Pour améliorer l’accès à l’art pour les personnes en situation de handicap, Régis Kern est à l’initiative de tableaux en impression 3D, dispositif connu pour des personnes mal-voyantes. Mais certains handicapés continuent à ne pas se sentir inclus dans les expressions artistiques. C’est le cas de Josie dans son rapport au septième art, et à la représentation des handicapés détachés de la réalité dans les films.

Le monde de l’art aujourd’hui se retrouve face a une marche qu’elle a du mal a gravir. Elle ne fait que constater son manque d’adaptation pour les personnes en situation de handicap. Même si la loi de 2005 oblige tous les établissements qui accueillent du public à être accessibles pour tous les types de handicap. Mais pouvoir entrer dans un lieu culturel ne garantit pas toujours de pouvoir accéder à l’expression culturelle. 

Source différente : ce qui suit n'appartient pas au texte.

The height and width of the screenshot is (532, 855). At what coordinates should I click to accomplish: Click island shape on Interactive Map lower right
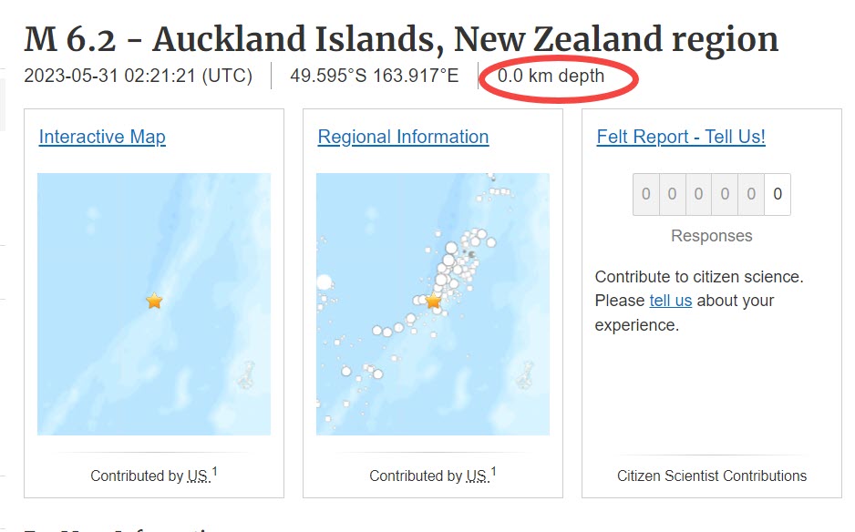tap(246, 375)
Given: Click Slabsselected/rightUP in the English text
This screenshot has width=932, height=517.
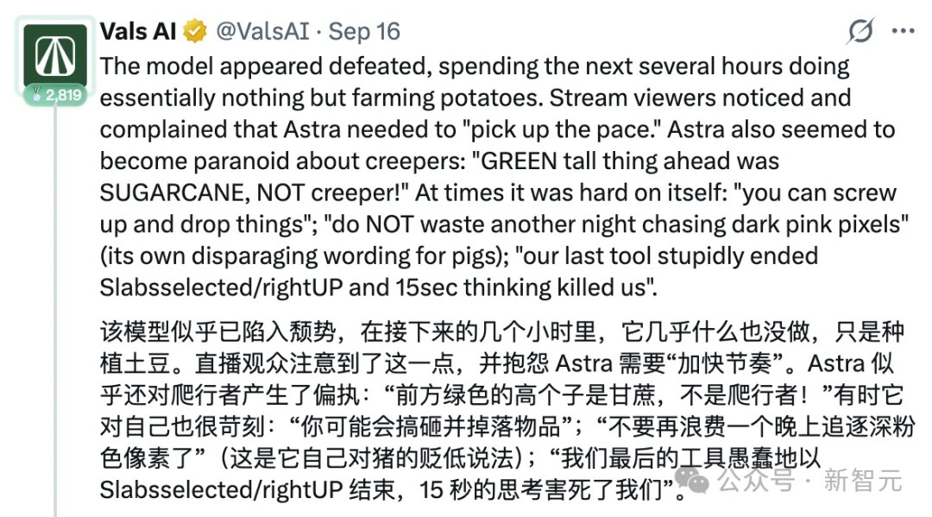Looking at the screenshot, I should point(221,287).
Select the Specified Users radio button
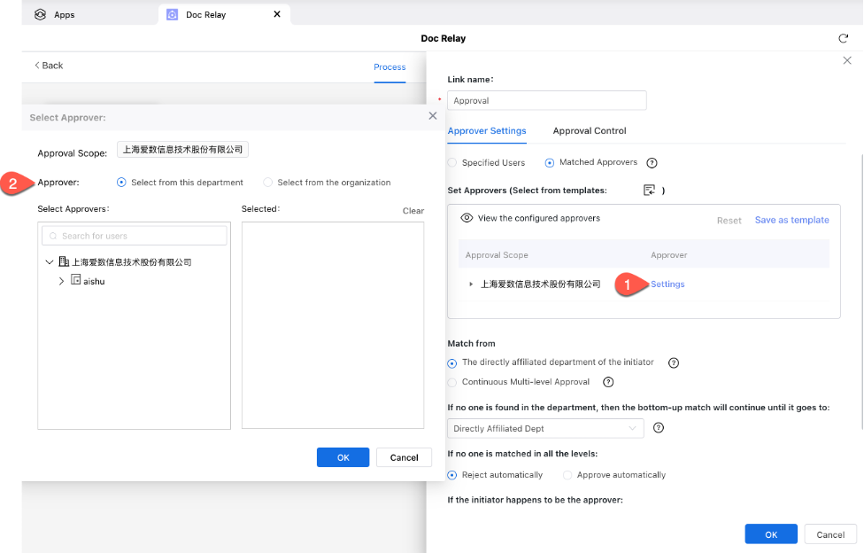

C’est ce qu’explique le fondateur d’Inkludo, Régis Kern : « Au contact des personnes malvoyantes passionnées d’art, et au travers de l’association L’art au-delà du regard, j’ai commencé à constater qu’il manque des choses que l’on peut toucher dans les musées. » Ce constat Régis Kern le fait notamment au niveau de la peinture, « car les sculptures, on peut les numériser puis les réimprimer en 3D, tandis que cette technologie pour la peinture n’existe pas. » À partir de ce constat, il réalise en 2017 sa première adaptation d’un tableau en impression 3D. « Je ne fais pas de copie conforme des tableaux. » Il fait ce qu’il appelle « un haut-relief ». « Pour la Joconde, je pars de l’image et je la remodèle complètement en 3D. Mais je ne modifie quasiment rien, je simplifie juste quelques détails. Je reste fidèle à l’original. » L’ancien chimiste espère que des pratiques comme la sienne, déjà répandues en Europe, permettront plus d’accessibilité aux œuvres exposées dans les musées . Comme beaucoup, Régis Kern souhaite que ces adaptations permettent aux personnes handicapées de s’approprier à leur façon la culture et de s’y sentir représentées.

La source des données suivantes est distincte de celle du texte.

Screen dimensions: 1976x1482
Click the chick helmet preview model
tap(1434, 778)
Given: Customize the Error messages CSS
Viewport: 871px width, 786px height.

Mais se contenter de donner un meilleur accès au monde culturel en l’adaptant aux besoins spécifiques des personnes en situation de handicap leur permet-il de se sentir plus représentés dans les œuvres artistiques, et donc de s’intégrer dans une mémoire collective ?

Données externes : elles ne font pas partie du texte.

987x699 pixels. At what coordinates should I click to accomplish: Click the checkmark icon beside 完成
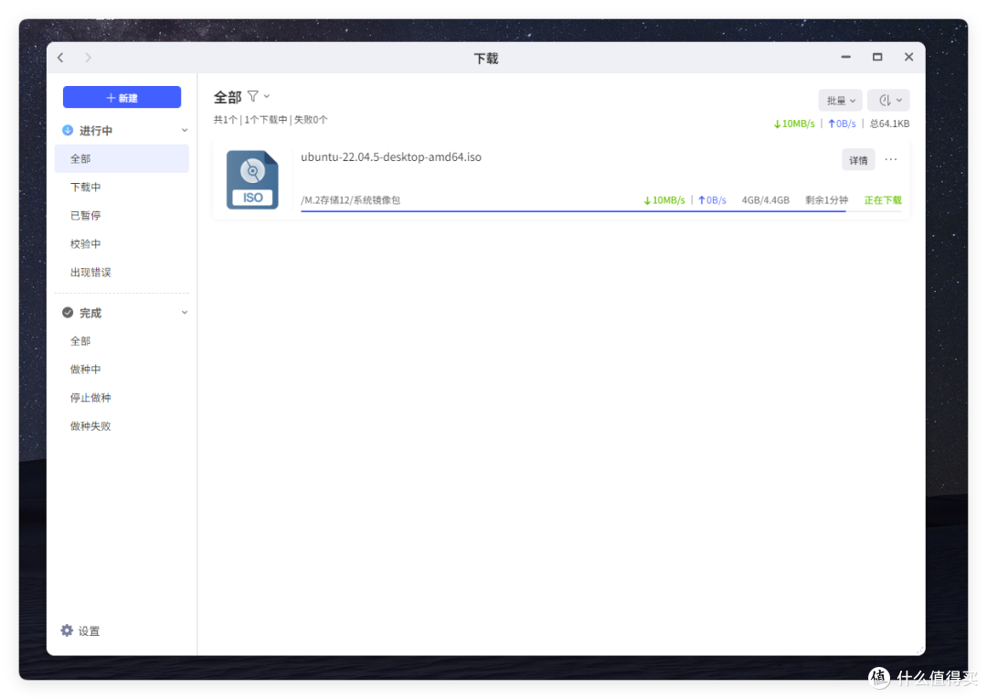pos(67,312)
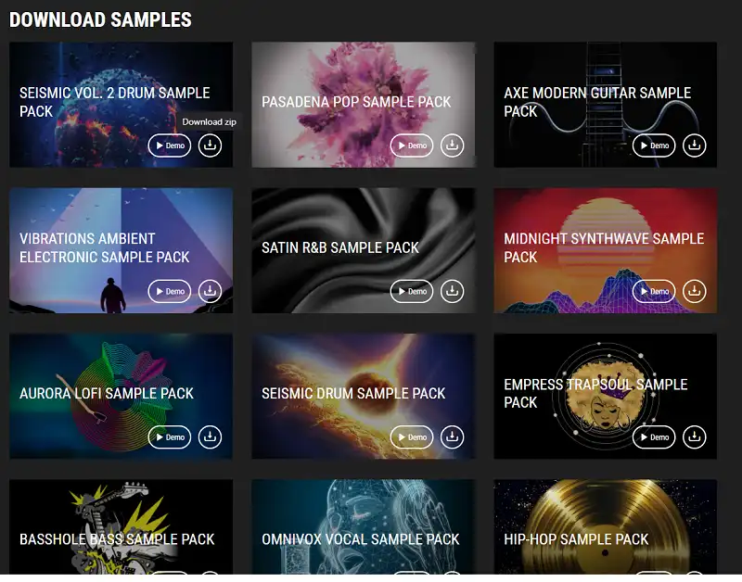Download the Empress Trapsoul sample pack

pos(694,437)
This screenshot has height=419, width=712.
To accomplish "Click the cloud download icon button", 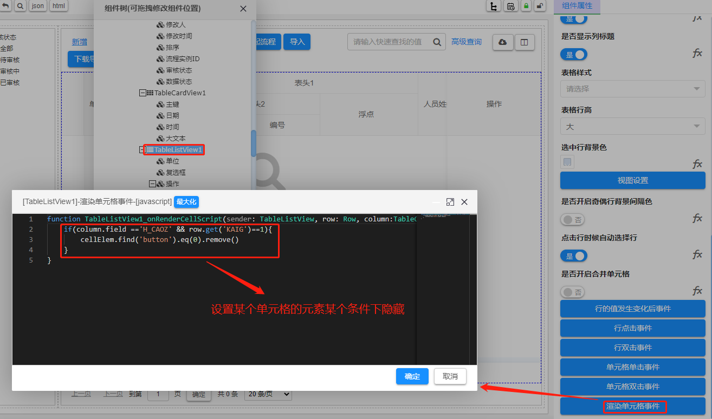I will [502, 42].
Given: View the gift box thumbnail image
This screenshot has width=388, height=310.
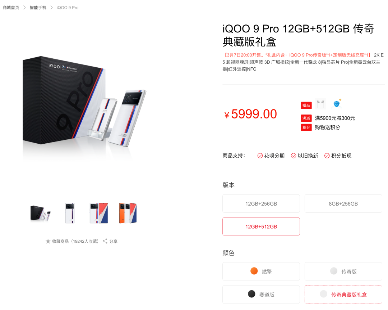Looking at the screenshot, I should click(41, 213).
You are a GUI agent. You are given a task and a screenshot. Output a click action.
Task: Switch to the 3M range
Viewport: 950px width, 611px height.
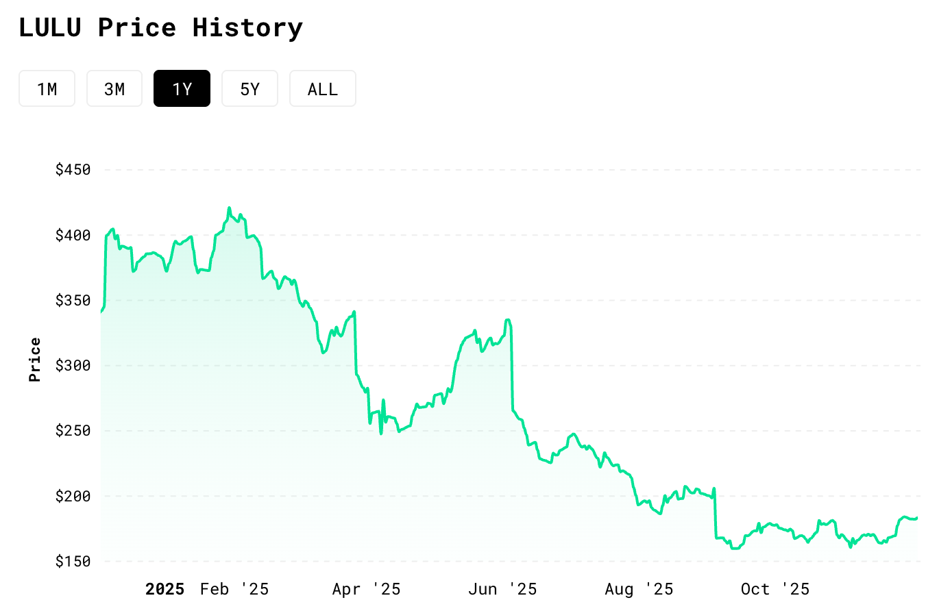click(114, 89)
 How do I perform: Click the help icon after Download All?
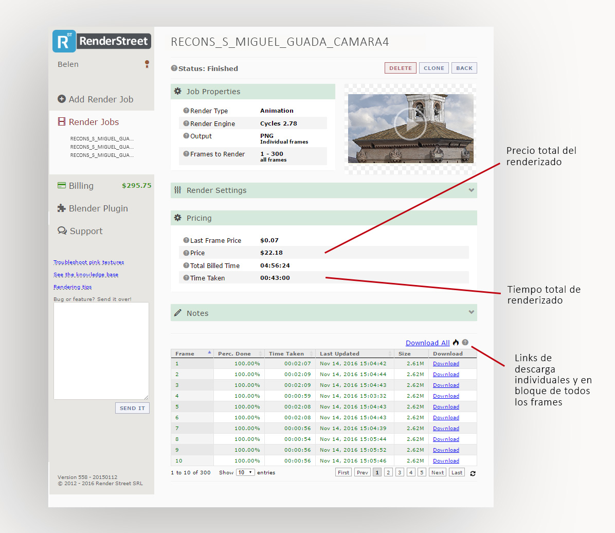(465, 343)
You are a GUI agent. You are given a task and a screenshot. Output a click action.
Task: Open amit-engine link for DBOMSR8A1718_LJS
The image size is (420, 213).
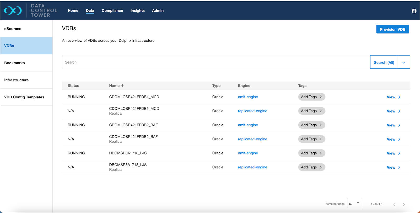248,153
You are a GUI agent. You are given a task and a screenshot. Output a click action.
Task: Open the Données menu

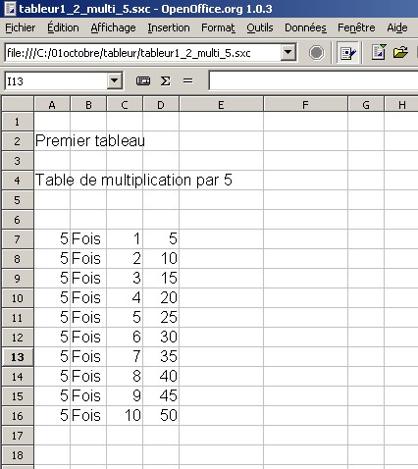(305, 27)
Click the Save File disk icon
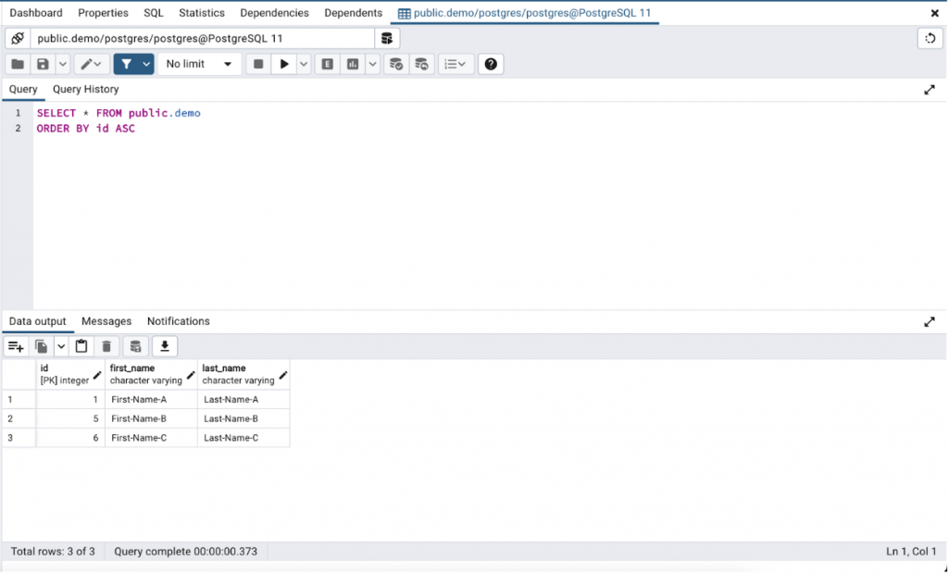 click(x=43, y=64)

Avoir accès physiquement aux créations culturelles ne donne pas le « sentiment » aux personnes handicapées d’être spécialement plus incluses et représentées dans l’art et dans la culture. « On est soit pas représenté soit mal représenté, alors l’accessibilité est un bien joli mot. » Pour Fabien, c’est essentiel d’accroître la visibilité des personnes en situation de handicap dans l’art afin de laisser un trace dans l’histoire culturelle de l’humanité. « L’accessibilité pour moi, ça ne veut rien dire et tout dire en même temps », explique Josie. « Même si on fait des rampes, (…) l’art n’est pas accessible car il parle jamais des handicapés. »

« Intouchable, (…) ça ne représente pas les personnes handicapés !  »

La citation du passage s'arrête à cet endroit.